Stated task: Rewrite the part of the entries that opens with the line containing "Task: Click the ChatGPT" and closes with the last entry, changing "fullscreen mode" to "full-screen mode" and leaving everything else unchanged.

Exercise materials:
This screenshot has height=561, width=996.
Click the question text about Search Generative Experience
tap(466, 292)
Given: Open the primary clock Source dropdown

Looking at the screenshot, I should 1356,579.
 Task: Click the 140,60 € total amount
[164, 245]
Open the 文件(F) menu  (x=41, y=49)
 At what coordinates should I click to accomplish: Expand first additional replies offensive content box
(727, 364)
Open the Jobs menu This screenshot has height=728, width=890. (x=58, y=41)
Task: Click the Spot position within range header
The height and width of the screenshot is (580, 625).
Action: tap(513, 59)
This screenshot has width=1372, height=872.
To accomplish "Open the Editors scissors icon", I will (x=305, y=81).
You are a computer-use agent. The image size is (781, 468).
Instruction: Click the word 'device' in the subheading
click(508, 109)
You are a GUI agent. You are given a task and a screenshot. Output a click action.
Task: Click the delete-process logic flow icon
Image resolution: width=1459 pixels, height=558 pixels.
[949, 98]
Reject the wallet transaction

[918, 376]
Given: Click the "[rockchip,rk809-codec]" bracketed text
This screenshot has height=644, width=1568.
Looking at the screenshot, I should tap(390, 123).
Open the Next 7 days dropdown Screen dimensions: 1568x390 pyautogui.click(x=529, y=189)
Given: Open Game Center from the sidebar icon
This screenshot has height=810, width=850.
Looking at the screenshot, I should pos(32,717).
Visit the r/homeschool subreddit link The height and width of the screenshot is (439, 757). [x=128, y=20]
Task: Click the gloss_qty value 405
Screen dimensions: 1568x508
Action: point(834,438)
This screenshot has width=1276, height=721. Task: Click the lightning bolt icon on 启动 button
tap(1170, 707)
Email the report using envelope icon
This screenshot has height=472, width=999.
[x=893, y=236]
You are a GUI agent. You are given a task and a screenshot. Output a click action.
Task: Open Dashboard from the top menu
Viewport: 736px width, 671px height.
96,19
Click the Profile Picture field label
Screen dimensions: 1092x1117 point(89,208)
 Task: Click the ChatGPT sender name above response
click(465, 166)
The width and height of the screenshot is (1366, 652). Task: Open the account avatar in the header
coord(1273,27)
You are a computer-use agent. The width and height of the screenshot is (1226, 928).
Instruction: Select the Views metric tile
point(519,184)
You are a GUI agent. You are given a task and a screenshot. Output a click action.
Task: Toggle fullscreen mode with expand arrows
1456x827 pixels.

Solution:
 Task: Click the ChatGPT sender name above response
click(465, 166)
The width and height of the screenshot is (1366, 652). Task: Open the account avatar in the header
coord(1273,27)
You are a computer-use agent. The width and height of the screenshot is (1226, 928).
Instruction: Select the Views metric tile
point(519,184)
You are a GUI agent. You are given a task and a screenshot. Output a click action.
Task: Toggle full-screen mode with expand arrows
1456x827 pixels.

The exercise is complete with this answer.